In a tutorial a psychology professor showed his four students, one each from Ireland, Scotland, Wales and England, an empty glass. "Imagine this is life", he said. He took some pebbles from his pocket and filled the glass to the brim. "Now, is it full?" he said. "Yes," they replied, at which point he took a handful of gravel, which trickled round the pebbles and also came up to the top of glass. "Now is it full?" he said. "Yes," they said. So took a handful of sand and poured it onto the gravel and pebbles, and naturally a substantial amount trickled in until it reached the top of the glass. "So, what's your conclusion?" said the professor. "Well," said the English student, "obviously it's that it's the little things that really give you a full life. "Not at all," said the Welsh student. "If you'd put the sand in first there'd have been no room for the gravel or pebbles. So the lesson is you must achieve the big things in your life if you want a full life." "But, you've both missed the point," said the Scottish student. "You have to give every aspect of your life its due priority, whether it's big or little." "So what do you think?" said the professor to the Irish student, who reached into his pocket and produced a bottle of Guinness.
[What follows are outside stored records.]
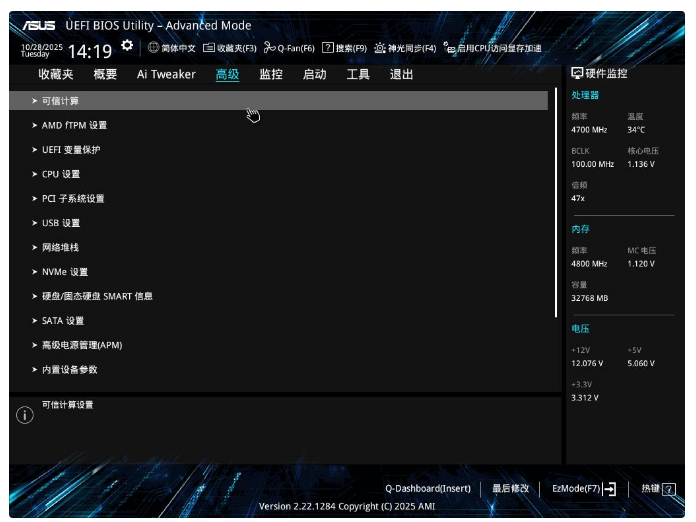696x522 pixels.
Task: Select the 监控 monitor tab
Action: [271, 74]
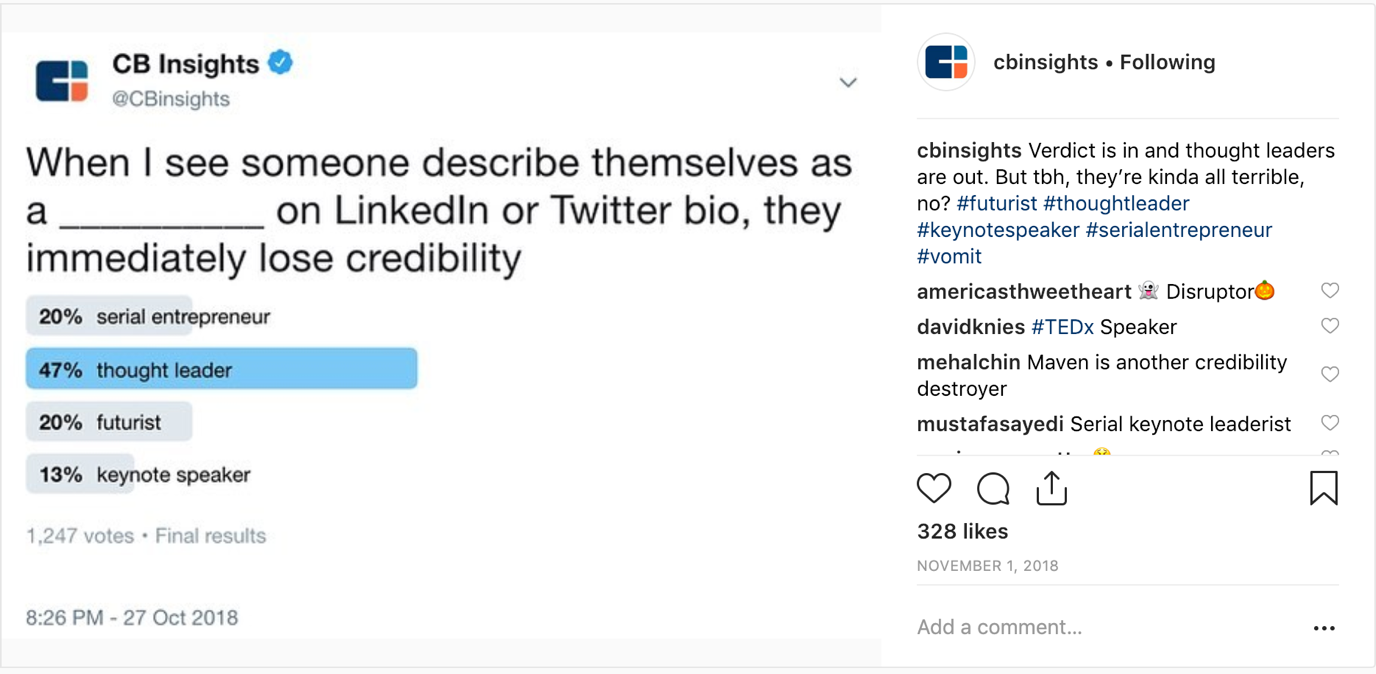Open the #TEDx hashtag in comments
Screen dimensions: 1376x674
coord(1062,327)
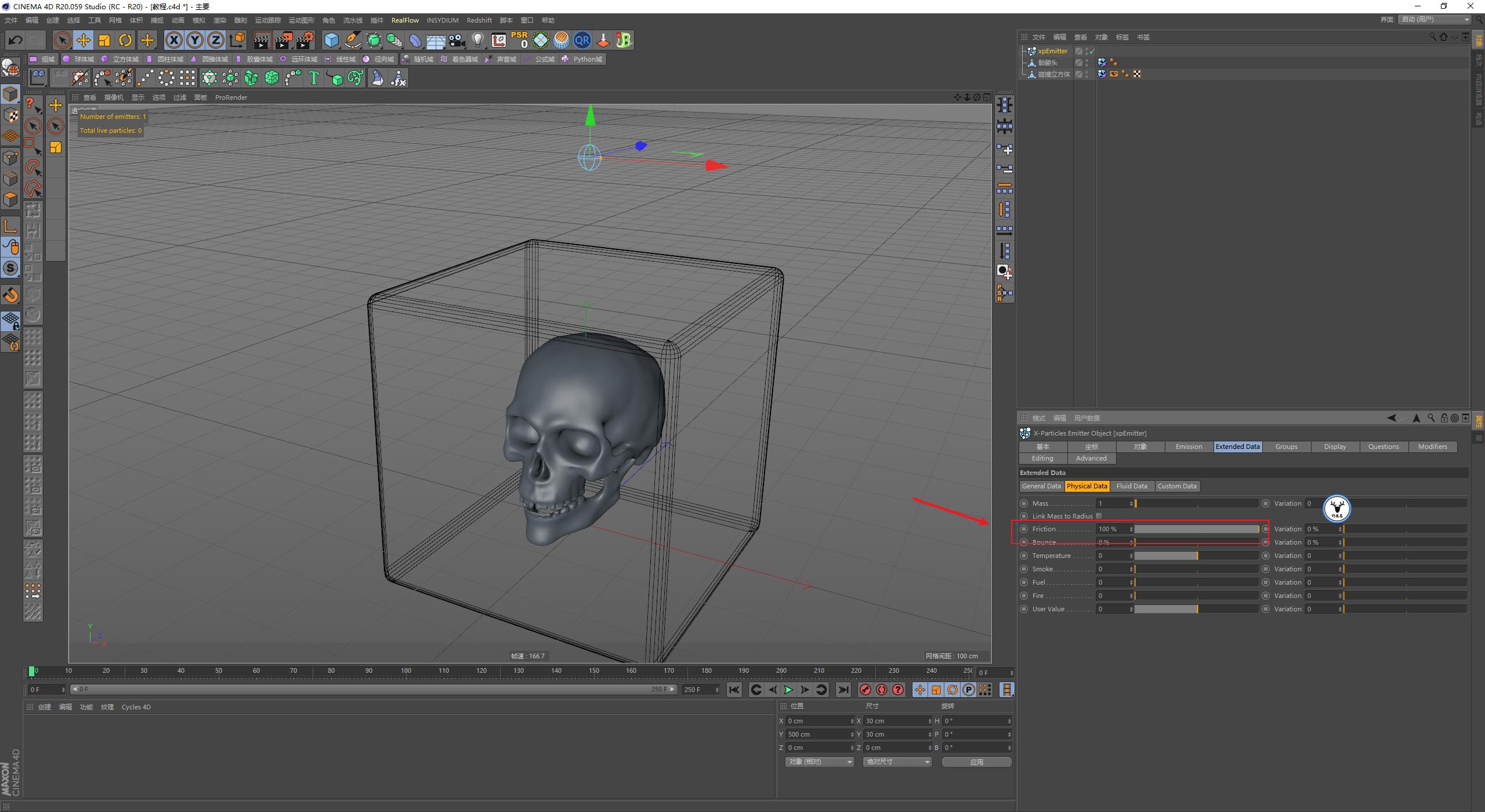Toggle visibility dot of 碰撞立方体 object

click(x=1086, y=72)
He removed the top, and poured some into the glass, then drank the rest, and said "No matter how full you think your life is there's always room for a drop of Guinness."​
 
Little Johnny tells his teacher that he found a dead cat.

How did you know it was dead, asks the teacher.

Because I pissed in its ear and it didn't move, replied Johnny.

You did what screamed the teacher.

You know, I leaned over and went pssst in its ear and it just lay there and didn't move.​
 
Two old ladies sitting in church.
One leans over and whispers to the other "my butt is going to sleep."
"The other replies, "I know I have heard it snore three times."
 
A man told the doctor : "My wife's pregnant, but we haven't had sex in over a year. I don't understand it."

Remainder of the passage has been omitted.